Prompt: Copy out every record below exactly as written, but leave out any pictures.

[Input data — start]

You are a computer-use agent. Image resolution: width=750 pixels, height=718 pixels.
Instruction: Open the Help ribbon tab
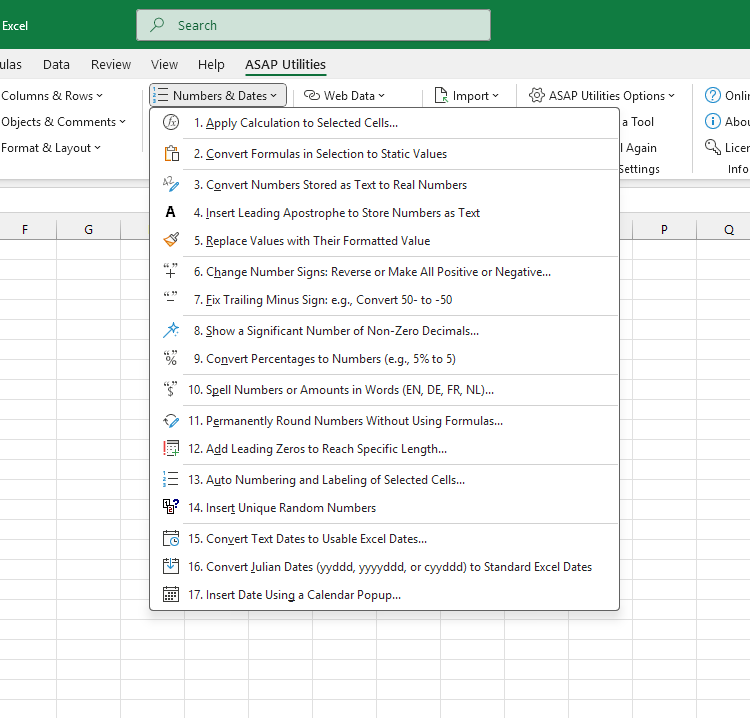click(x=211, y=65)
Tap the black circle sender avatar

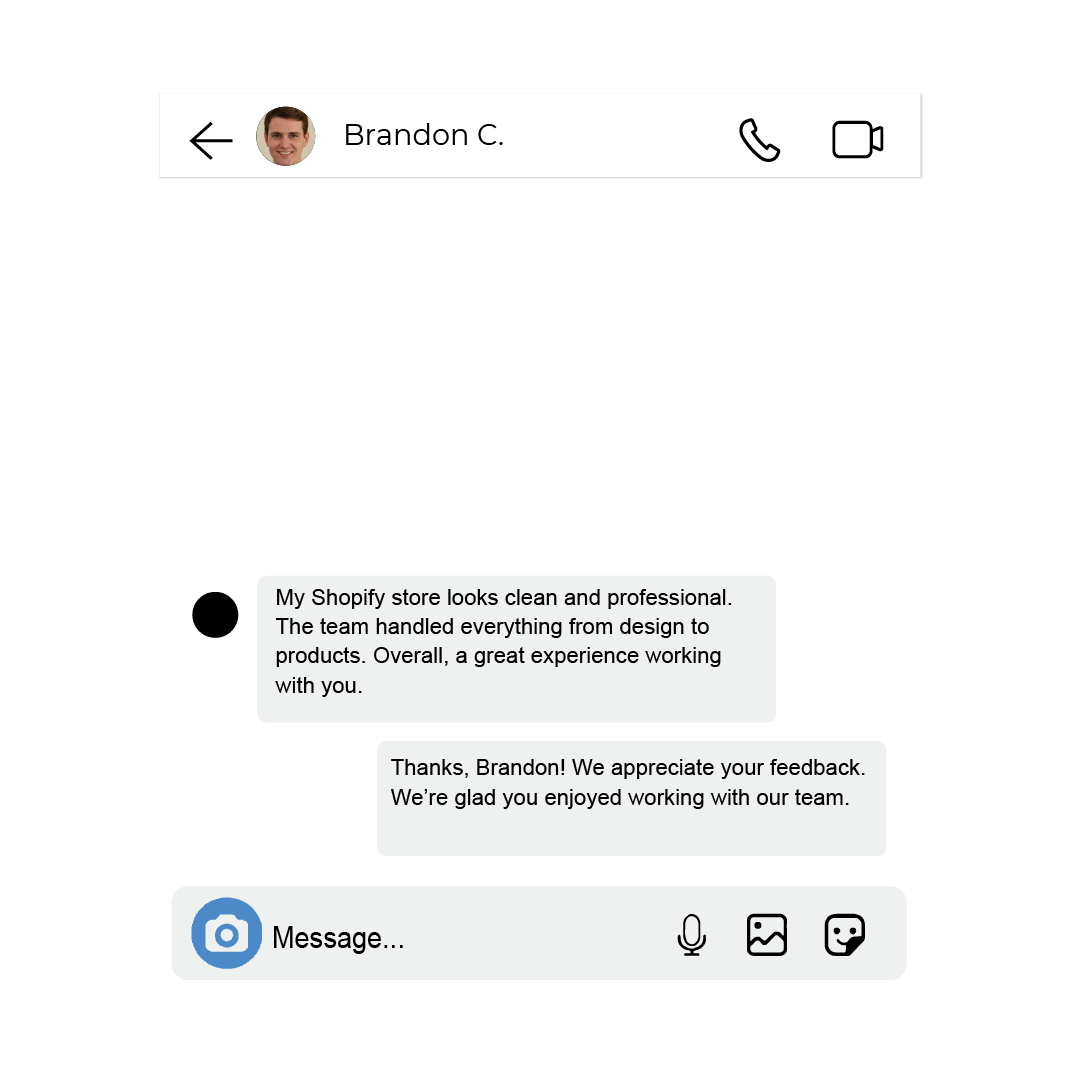coord(215,614)
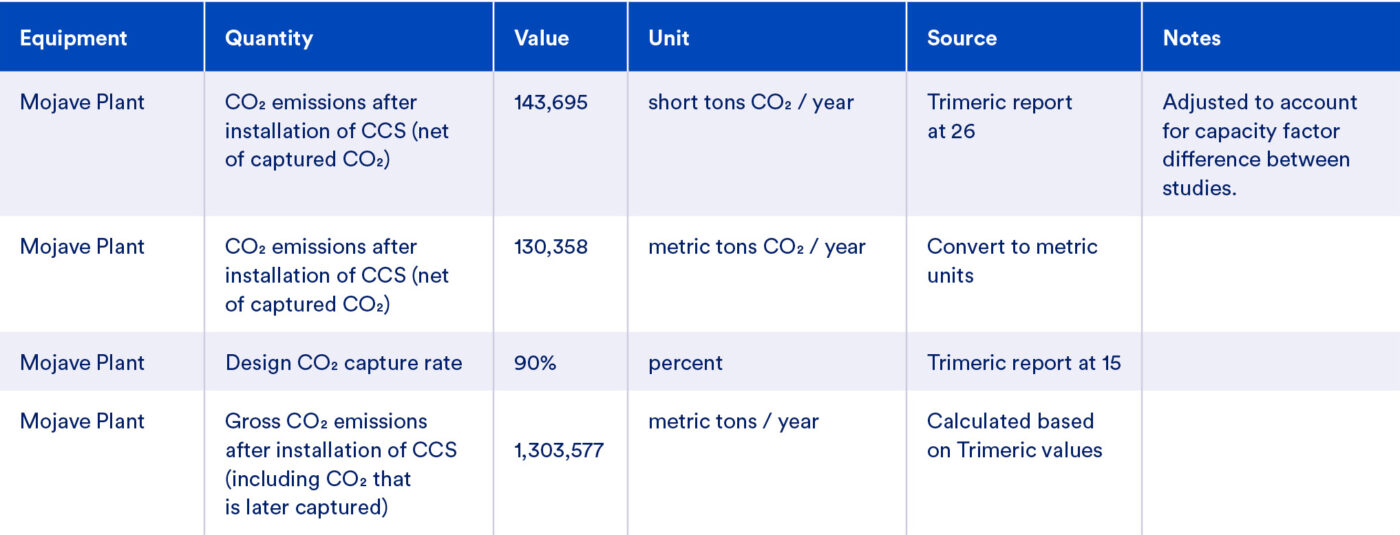Click the capacity factor adjustment note
Viewport: 1400px width, 535px height.
pyautogui.click(x=1260, y=145)
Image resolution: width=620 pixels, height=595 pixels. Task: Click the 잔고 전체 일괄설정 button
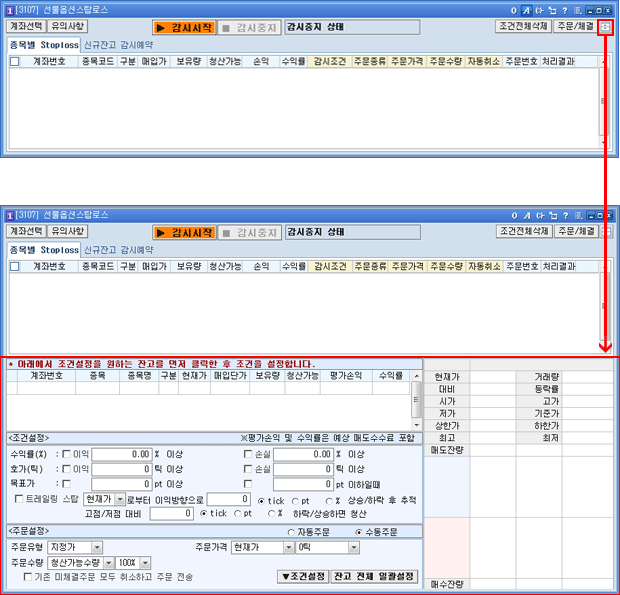click(x=374, y=577)
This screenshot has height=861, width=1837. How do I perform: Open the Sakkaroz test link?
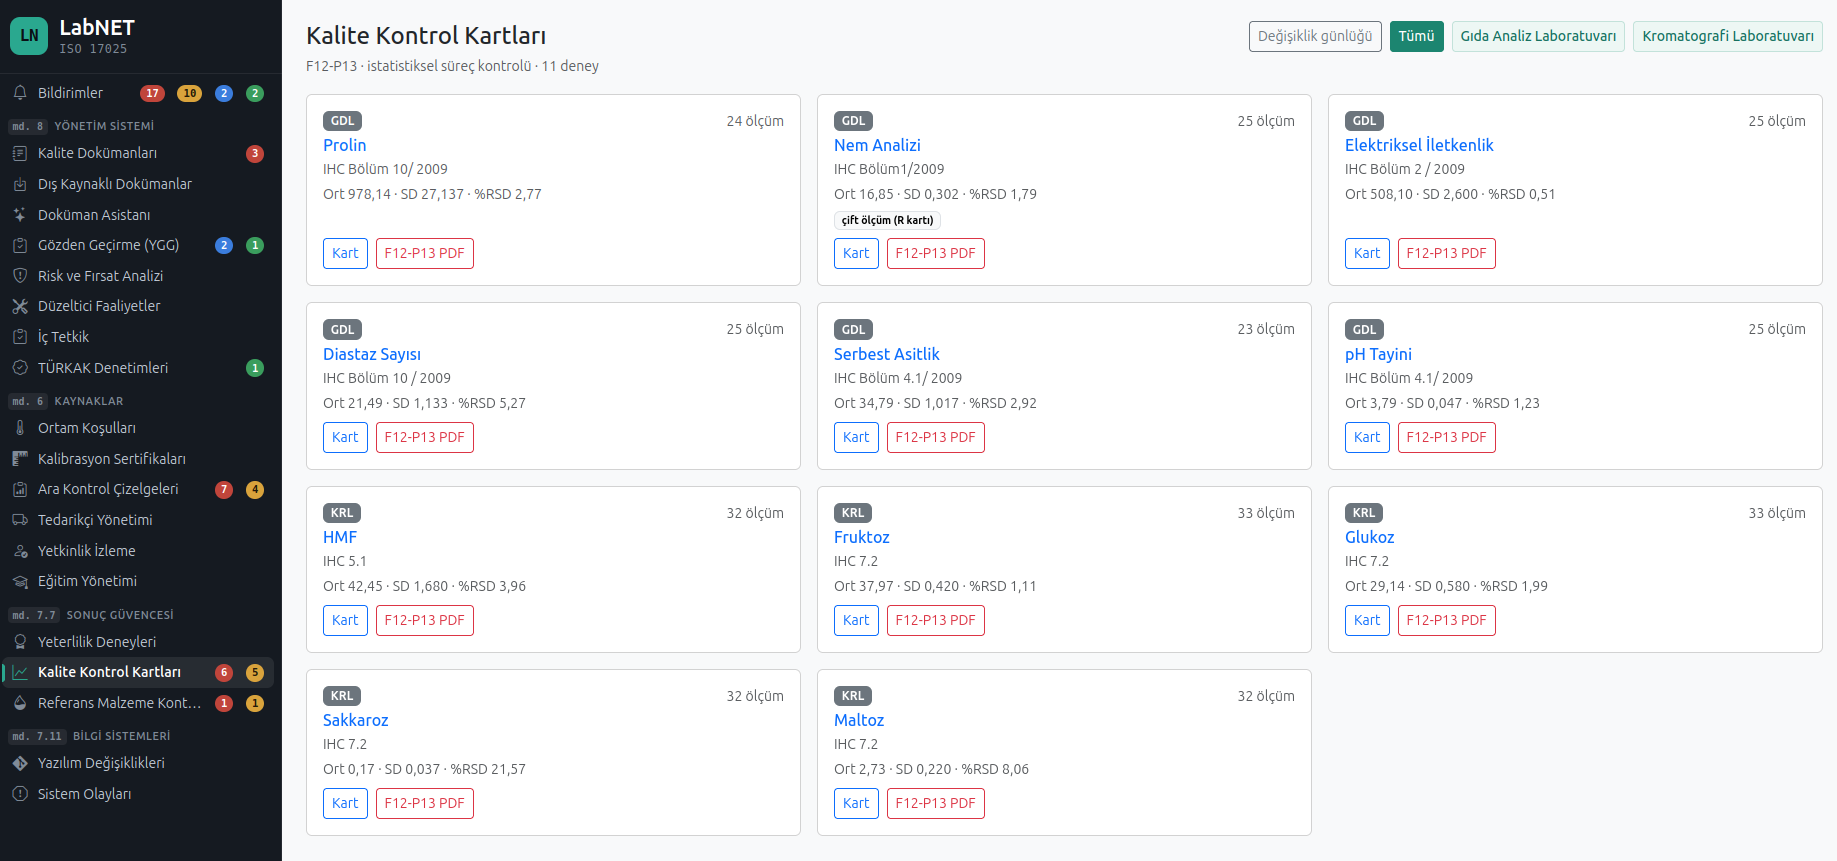pyautogui.click(x=355, y=720)
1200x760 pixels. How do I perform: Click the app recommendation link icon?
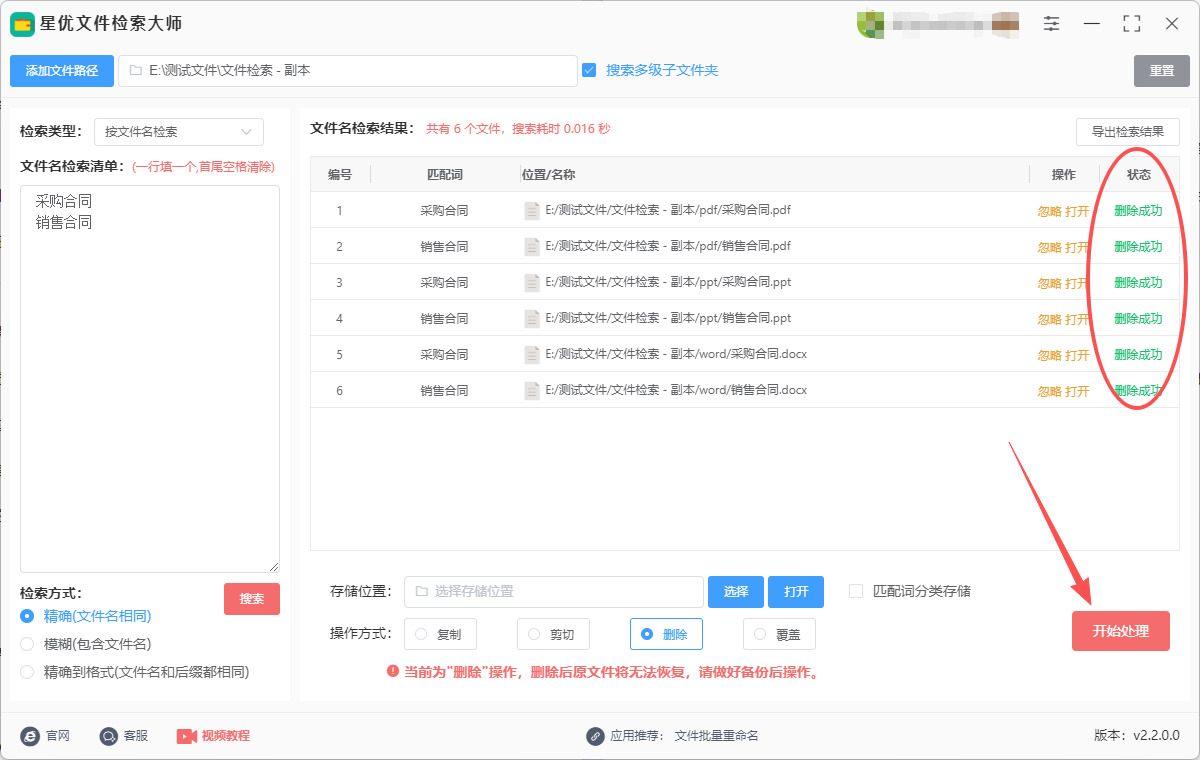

[Input data — finish]

Solution to this problem:
You are a computer-use agent. Image resolution: width=750 pixels, height=718 pixels.
Instruction: Open the Help ribbon tab
click(x=211, y=65)
Tap the black circle sender avatar

coord(215,614)
Click the capacity factor adjustment note
Viewport: 1400px width, 535px height.
pyautogui.click(x=1260, y=145)
Image resolution: width=620 pixels, height=595 pixels. Task: Click the 잔고 전체 일괄설정 button
click(x=374, y=577)
This screenshot has height=861, width=1837. How do I perform: Open the Sakkaroz test link?
pyautogui.click(x=355, y=720)
1200x760 pixels. How do I perform: Click the app recommendation link icon?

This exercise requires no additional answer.